Nothing is set in stone, dogs developmental stages do vary, as do their core temperaments that they are born with. The best you can do is to keep putting effort into your dog, there is never a day that will be "too late" to work with things with your dog. Even older dogs with serious fear or other issues can be de-sensitized and worked with, it's just easier in a younger puppy. 

Puppies will usually start to lose their openness around 4 to 5 months old that I have seen, but if they already have stability and trust with you, then you can continue to de-sensitize them to all sorts of things. However, some dogs are naturally just not very sociable, so if you are expecting that out of your dog and haven't seen it yet, chances are it's not part of their personality! My female GSD is not sociable to outsiders at all. She is not even particularly tolerant, she is the opposite. She will never be pleased to have strangers around, however, I have taken her to large metropolitan areas on my travels. She can walk in crowds of people and seem composed (but that took a fair amount of conditioning).


----------



## davewis (Jan 7, 2020)

Thanks, That gives me hope. We will both keep practicing. I am trying to read his moods so that I can tell as he switches between interested, excited, anxious, and angry. Then practicing getting his attention back on me before he elevates to the point of no return.

More importantly, I need to learn to tell when I escalate from optimistic to frustrated so we can both take a break to regroup and try again.

The experts make it looks so easy


----------



## Jax08 (Feb 13, 2009)

What exactly do you think socialization is? All you have to do is expose your puppy to his environment. What are you getting frustrated about? What is this "point of no return"? Just let them sniff, lick and feel their environment while also building engagement with you. no flooding with people. No flooding with other dogs. 






Socializing Your Puppy: how it should look | Naughty Dogge - Monique Anstee


The Biggest Mistake Of All: PUPPY SOCIALIZATION. Dogs need to be socialized. That means that dogs need to SEE the world, and handle it with social grace. We need to teach them the skills and habits necessary for participating within our society. Unfortunately socialization got misunderstood as...




naughtydogge.com


----------



## davewis (Jan 7, 2020)

I am using the definition of socialization as "Dogs need to see the world and handle it with social grace."

By way of a little background. (I got a 4-month-old puppy two weeks ago.) The family gave the pup to their grown son. They said their son didn't have time for the pup so he gave it back to them. My guess is that the pups history is a bit more complicated than that. He immediately pooped or peeded when he went in his crate. Then he would start to whimper.

We are getting the crate thing taken care of by spreading 1/2 cup kibble on the floor of his crate after we come in from playing. While he is busy eating, I can close the door and go to my desk about 5 feet away. He will sleep contently until his next potty break.

Over the past two weeks, I have slowly been moving farther away. For brief periods of time, I go into another room where he can't see me. It is not to the point where he looks up at me but doesn't stir when I leave. We have been making slow steady progress on, 'My crate is a great place to nap.'

With regard to Socialization.... My pup takes a long time to get comfortable anywhere new. His hackles go up, and he acts jittery. I am still trying to figure out the difference between anxious, frustrated, and angry.

In general, I have been encouraging him to slowly explore new places on a 20-foot lead. If he starts to look anxious, I tell him to look back at me to see that I am calm. If his anxiety continues to rise, I recall him to redirect his full attention back to me. We are getting to the point where a quick redirect of his attention back to me calms him down most of the time. The rest of the time a recall, full focus on me, and calming walking away from the source of the anxiety is enough.

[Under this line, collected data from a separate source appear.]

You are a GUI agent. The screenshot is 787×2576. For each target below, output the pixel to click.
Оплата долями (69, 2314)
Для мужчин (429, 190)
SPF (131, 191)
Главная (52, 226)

Every one in a while it appears that his stress raises rapidly. Too rapidly for me to redirect his attention. A that, point he starts to bark and lunge toward the source. After he crosses that 'point of no return.' We need to calmly leave the area and give him a few minutes to settle down.

My current approach is to focus on our relationship and then gradually explore the world one piece at a time. If pup gets overwhelmed we step back and revisit that place in a few days. 

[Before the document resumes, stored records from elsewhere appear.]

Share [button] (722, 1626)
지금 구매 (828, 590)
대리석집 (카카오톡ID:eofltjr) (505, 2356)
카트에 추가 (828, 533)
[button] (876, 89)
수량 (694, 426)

One other point of note is that after one of these outing he usually goes into a really sound sleep. Sometimes the sleep is so deep that he doesn't notice a family member coming home. His eyes twitch and jump beneath his eyelids as if he is reprocessing the experience.


----------



## Sunsilver (Apr 8, 2014)

Temperament is to a large degree, genetic. I've heard of dogs that spent their lives in puppy mills, never interacting with other dogs, except to be bred or raise puppies, never knowing anything but a cage. Some of these dogs have gone on to be wonderful pets, with the help of an experienced foster home. Others are so scared of everything in their new environment that they have to be euthanized. 

Read the link Jax posted by Mon Anstee, and subscribe to her blog. She has currently just finished rehabbing a dog named Leppy who was born to a mom that was a street dog. She has tremendous insight into working with problem dogs, and knowing how to socialize them and get them ready for a forever home.


----------



## Sunsilver (Apr 8, 2014)

> One other point of note is that after one of these outing he usually goes into a really sound sleep. Sometimes the sleep is so deep that he doesn't notice a family member coming home. His eyes twitch and jump beneath his eyelids as if he is reprocessing the experience.


It's interesting that you say that! Scientists have speculated that one of the reason newborns and young children sleep so much is that they are processing all the new things they've experienced while they are sleeping!


----------



## LuvShepherds (May 27, 2012)

It’s not too late but it takes longer with mixed success as they age.


----------



## Jax08 (Feb 13, 2009)

davewis said:


> With regard to Socialization.... My pup takes a long time to get comfortable anywhere new. His hackles go up, and he acts jittery. I am still trying to figure out the difference between anxious, frustrated, and angry.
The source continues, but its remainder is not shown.